President Bruce Benson
Our fundamental activities at the University of Colorado are the teaching and learning that prepare our students for successful futures and the research that improves lives and tackles society's significant issues. This focus dates to our founding in 1876.
That focus has not changed and neither has one of the positive offshoots of CU's activities. We are a stable, substantial economic driver for our state. The Business Research Division of the Leeds School of Business on our Boulder campus recently released a report that quantifies the economic impact of CU on the state and the communities that are home to our campuses.
The study found that CU's education and research expenditures have a $5.3 billion economic impact on Colorado annually. By contrast, the state's ski industry has an estimated economic impact of $2.6 billion annually.
The report, led by respected economist Rich Wobbekind and his team, found that at the crossroads of our educational and research activities is an economic engine that has helped sustain Colorado for generations, particularly during the recent economic difficulties. They examined operating expenditures, capital expenditures, employee salaries and benefits, and construction expenditures.
We employ thousands of workers (27,500 faculty, staff and student workers, making us Colorado's third-largest employer, and another 16,000 indirectly through our demand for goods and services, as well as construction), provide a highly skilled workforce, attract hundreds of millions in mostly federal research funding, buy from local vendors, and serve as a magnet for industry. Recently, Arrow Electronics and GE Solar cited proximity to CU among their reasons for relocating to Colorado.
CU is a job creator. In addition to the workforce on our campuses and the workforce we develop for Colorado and beyond, technology that emerges from CU research laboratories has led to the creation of 114 companies, 85 of which continue to operate in Colorado. In the past fiscal year alone, 11 new companies were formed. They are typically high tech, ranging from biotechnology to clean energy.
We are also collaborators, working with our colleague universities, businesses and federal laboratories in efforts that make Colorado a hub for economic clusters such as medical devices and diagnostics, aerospace (an economy in which Colorado ranks second nationally), energy technology and other high-tech sectors. CU alone attracted some $790 million in research funding last year. While the vast majority of those dollars are earmarked for specific projects, the impact ripples throughout the Colorado economy.
Construction is another sector where CU drives the economy. In fiscal year 2011, we spent $246 million in construction projects (some are multi-year projects), which had an economic benefit of $478 million in an industry particularly hard hit by the recession. Funding for the projects came largely from private donations and bond financing, since state funding for construction has all but dried up.
You may have seen studies in recent years showing CU's economic impact at more than $6 billion, but the figures in the Business Research Division's analysis are intentionally conservative and the methodology is more accurate. The bottom line is CU is a substantial part of the fabric of our state, economically and in many other ways.
The report is thorough in its assessment, yet some of our significant benefits cannot be quantified. It does not address the contributions of the nearly 200,000 CU alumni who live and work in the state. It doesn't account for the intangible benefits CU brings, such as community service and outreach by our students, faculty and staff.
What it does is show a snapshot of a university that makes a difference in the lives of the people of Colorado and beyond. We have done so since 1876 and we intend to continue to advance the community, health and culture of our state and beyond.
-----
(Problems to solve)
A: In the CU economic impact text, translate this sentence into Spanish: "The study found that CU's education and research expenditures have a $5.3 billion economic impact on Colorado annually."
B: According to the CU economic impact text, how many companies has technology from CU research laboratories led to?
The lines that follow the text are not needed.

[Saved data entries]
-----
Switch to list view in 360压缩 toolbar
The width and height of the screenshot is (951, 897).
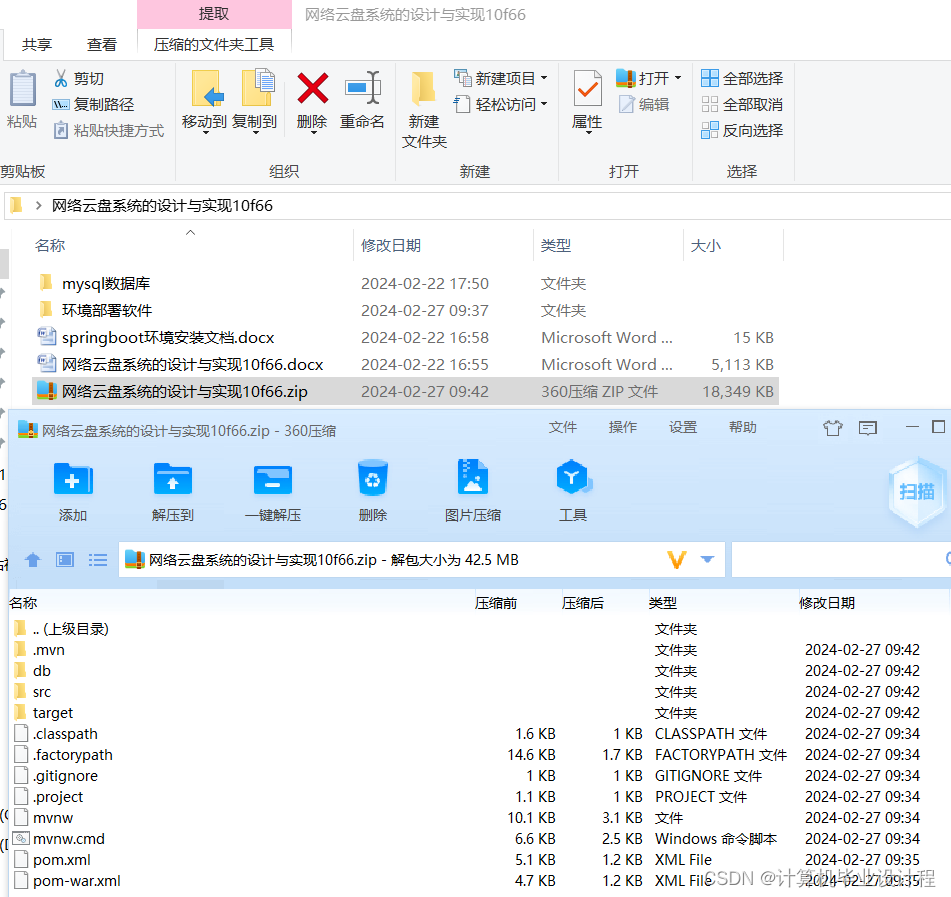97,559
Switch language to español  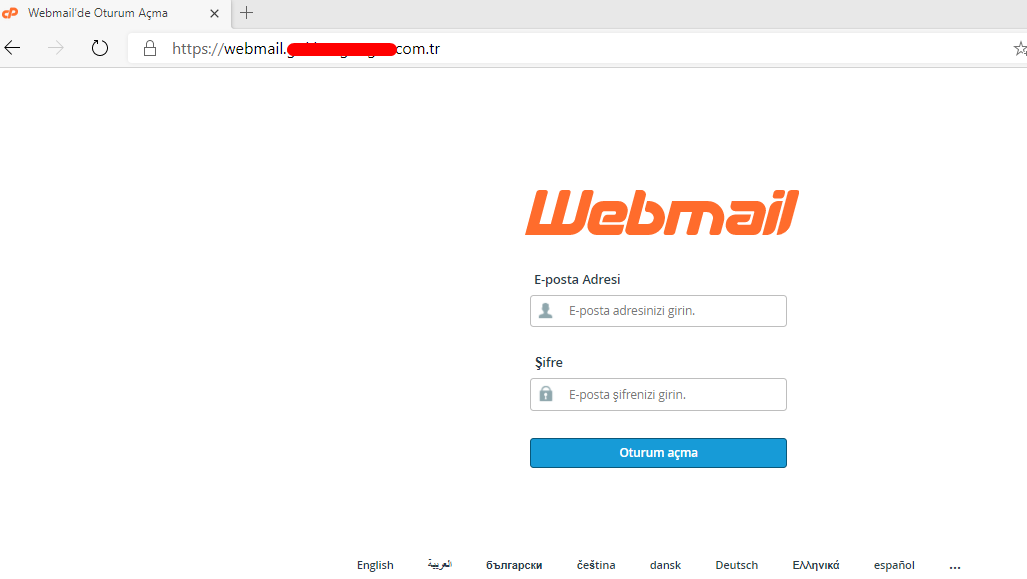894,565
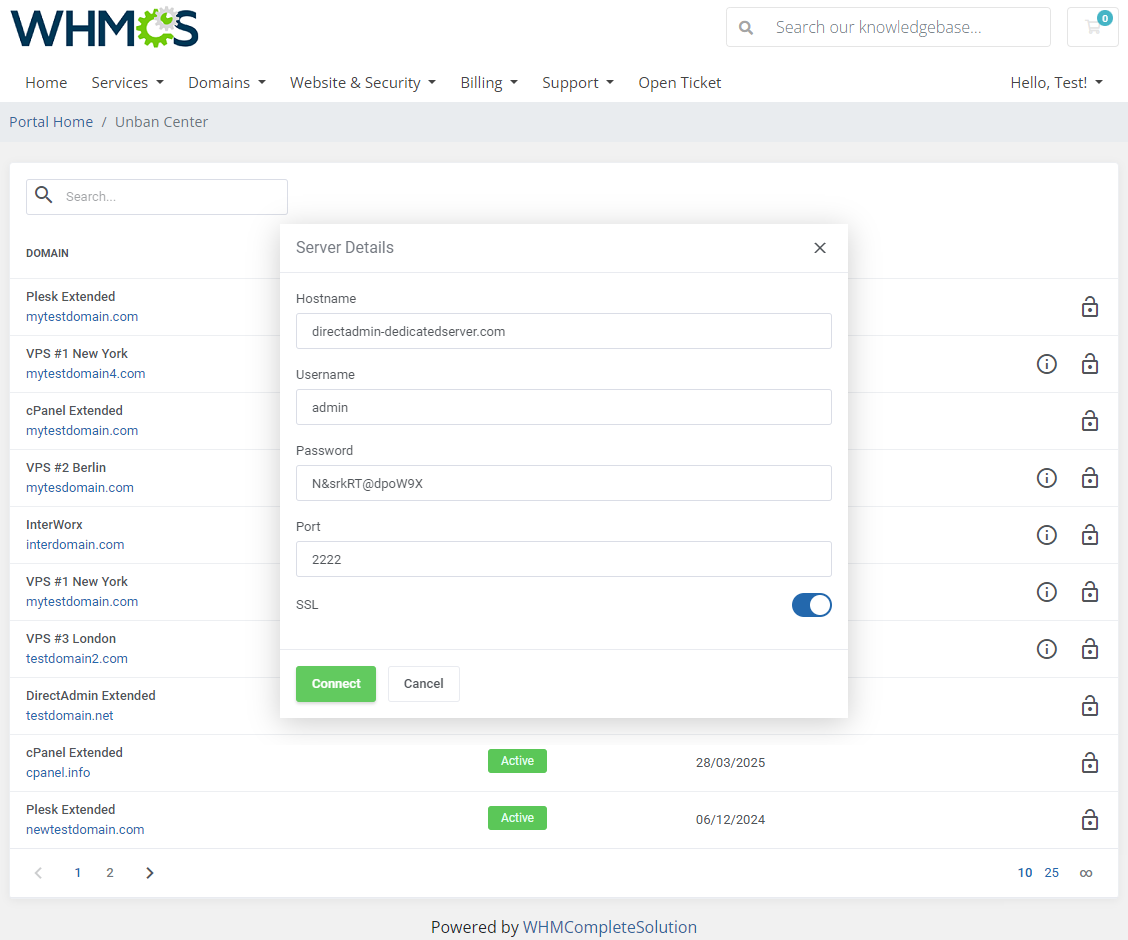
Task: Click the infinity icon to show all entries
Action: (1086, 872)
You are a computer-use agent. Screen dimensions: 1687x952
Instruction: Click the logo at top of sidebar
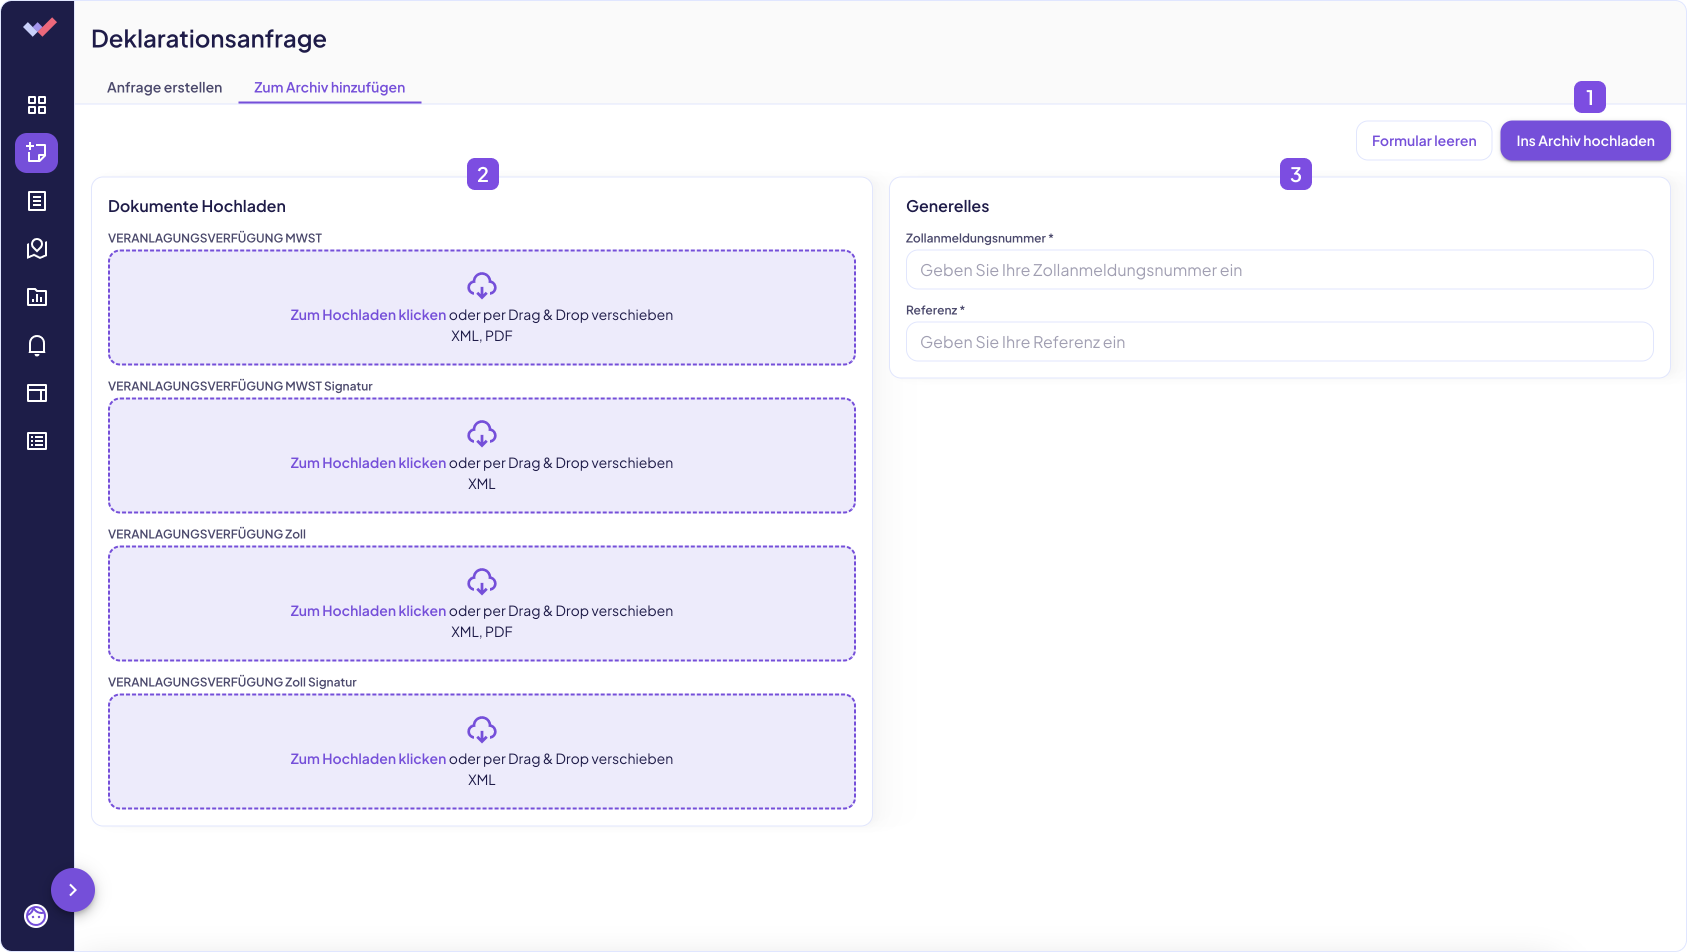coord(39,28)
-----
(Solutions for each task)
A: El estudio determinó que los gastos de CU en educación e investigación tienen un impacto económico anual de 5.300 millones de dólares en Colorado.

B: 114 companies.